1. What's the ideal duration for a real estate loan?

The ideal loan duration often chosen by investors is 20 years, striking a balance between manageable overall interest costs and positive cash flow. However, longer loan terms with lower monthly payments are also available.

2. How can I avoid paying application fees to the bank?

You can attempt to negotiate the reduction or elimination of application fees during your loan application. However, these fees are relatively less important compared to other negotiation aspects.

3. What is credit deferral, and when should I use it?
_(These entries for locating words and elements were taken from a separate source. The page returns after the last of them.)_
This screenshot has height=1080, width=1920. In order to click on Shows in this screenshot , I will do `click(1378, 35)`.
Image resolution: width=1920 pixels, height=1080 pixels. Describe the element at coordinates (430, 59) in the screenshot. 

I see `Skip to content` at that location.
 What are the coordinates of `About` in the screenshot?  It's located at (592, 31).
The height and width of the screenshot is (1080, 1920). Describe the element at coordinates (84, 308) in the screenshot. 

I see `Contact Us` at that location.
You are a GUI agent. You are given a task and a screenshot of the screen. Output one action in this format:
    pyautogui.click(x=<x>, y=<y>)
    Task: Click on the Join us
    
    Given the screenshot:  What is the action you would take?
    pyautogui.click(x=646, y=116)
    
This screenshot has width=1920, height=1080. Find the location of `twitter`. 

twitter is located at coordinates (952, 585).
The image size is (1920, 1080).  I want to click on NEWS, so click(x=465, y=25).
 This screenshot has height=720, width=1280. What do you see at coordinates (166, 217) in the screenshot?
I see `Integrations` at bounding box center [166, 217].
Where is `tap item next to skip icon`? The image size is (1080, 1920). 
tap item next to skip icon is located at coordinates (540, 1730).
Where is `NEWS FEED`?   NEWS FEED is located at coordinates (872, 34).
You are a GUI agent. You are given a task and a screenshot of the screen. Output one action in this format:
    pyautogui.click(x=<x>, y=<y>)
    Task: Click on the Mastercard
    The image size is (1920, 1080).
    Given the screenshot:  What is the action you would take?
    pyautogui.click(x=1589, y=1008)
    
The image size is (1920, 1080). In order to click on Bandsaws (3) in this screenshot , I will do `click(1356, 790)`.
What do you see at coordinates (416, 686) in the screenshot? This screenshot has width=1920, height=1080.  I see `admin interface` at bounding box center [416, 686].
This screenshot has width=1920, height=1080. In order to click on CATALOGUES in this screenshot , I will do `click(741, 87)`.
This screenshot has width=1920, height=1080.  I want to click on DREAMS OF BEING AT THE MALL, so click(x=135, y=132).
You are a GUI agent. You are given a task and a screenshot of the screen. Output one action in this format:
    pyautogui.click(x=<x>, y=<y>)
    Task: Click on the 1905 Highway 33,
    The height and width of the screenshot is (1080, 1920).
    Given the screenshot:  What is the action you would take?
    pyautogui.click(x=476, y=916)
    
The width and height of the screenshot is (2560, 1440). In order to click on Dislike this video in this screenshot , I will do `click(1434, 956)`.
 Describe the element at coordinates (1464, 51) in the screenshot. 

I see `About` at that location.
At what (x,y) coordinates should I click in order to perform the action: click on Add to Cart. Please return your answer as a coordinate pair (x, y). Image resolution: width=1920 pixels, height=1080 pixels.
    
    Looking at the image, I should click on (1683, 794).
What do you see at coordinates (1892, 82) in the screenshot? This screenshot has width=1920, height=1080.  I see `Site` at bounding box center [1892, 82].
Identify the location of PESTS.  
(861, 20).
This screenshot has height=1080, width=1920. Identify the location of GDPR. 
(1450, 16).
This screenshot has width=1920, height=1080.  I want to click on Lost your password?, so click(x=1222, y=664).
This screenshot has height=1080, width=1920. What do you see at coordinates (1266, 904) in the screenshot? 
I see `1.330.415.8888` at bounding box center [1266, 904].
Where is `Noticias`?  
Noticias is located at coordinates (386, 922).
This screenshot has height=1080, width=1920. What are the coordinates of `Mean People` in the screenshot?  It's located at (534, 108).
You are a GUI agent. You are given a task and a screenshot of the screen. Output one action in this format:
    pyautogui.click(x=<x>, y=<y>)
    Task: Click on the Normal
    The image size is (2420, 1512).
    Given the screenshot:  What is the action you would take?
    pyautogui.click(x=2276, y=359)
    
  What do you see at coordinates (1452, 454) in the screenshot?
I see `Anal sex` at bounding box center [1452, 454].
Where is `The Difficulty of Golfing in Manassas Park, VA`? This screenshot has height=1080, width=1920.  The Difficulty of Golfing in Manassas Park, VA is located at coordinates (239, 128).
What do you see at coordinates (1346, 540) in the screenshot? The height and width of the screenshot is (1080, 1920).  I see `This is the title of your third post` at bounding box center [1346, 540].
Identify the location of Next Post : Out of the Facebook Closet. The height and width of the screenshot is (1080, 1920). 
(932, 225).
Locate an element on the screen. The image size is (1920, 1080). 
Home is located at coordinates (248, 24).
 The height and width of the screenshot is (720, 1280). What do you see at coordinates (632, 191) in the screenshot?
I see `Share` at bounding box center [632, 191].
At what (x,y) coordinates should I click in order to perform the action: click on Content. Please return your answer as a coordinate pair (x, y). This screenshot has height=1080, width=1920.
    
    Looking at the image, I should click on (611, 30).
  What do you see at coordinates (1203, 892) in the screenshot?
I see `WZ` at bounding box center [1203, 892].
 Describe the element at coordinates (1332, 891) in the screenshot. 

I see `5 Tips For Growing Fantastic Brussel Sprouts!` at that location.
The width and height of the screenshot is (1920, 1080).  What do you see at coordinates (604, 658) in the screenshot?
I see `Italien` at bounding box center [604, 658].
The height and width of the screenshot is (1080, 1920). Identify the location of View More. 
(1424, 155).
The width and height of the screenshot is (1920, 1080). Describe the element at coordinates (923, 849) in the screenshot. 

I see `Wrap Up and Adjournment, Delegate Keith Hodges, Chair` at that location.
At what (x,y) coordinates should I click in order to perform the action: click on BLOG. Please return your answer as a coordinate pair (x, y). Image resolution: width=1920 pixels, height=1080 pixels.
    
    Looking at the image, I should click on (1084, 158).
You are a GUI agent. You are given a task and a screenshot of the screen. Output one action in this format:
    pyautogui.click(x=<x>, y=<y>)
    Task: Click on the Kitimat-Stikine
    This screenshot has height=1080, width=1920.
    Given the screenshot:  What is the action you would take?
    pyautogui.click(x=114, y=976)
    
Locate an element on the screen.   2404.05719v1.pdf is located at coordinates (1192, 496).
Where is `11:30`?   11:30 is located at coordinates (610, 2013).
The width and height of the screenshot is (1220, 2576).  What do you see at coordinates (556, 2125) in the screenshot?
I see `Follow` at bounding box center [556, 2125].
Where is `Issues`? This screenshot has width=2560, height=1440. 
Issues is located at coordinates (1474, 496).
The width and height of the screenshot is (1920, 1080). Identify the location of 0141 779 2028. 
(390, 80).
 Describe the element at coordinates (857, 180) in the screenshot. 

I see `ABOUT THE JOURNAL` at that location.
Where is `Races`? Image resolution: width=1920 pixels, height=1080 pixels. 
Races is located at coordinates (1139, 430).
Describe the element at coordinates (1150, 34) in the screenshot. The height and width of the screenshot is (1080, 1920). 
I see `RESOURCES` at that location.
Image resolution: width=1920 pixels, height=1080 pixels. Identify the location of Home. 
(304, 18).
Credit deferral allows you to postpone or reduce credit payments during specific periods, such as property renovations. It's beneficial when you have planned work that requires financial flexibility. Ensure the deferral period aligns with your project timeline.

4. Are IRA fees avoidable when repaying a loan early?

IRA (Interest Rate Adjustment) fees can often be negotiated to be minimized or avoided altogether when repaying your loan ahead of schedule. Negotiating this aspect can save you money.

5. What does it mean to be "110% funded" by a bank?

Being "110% funded" means borrowing the entire amount needed for your investment, including various associated costs, from the bank. While it's called 110%, it's just an expression, and it's often granted for initial investments but may require contributions as your portfolio grows.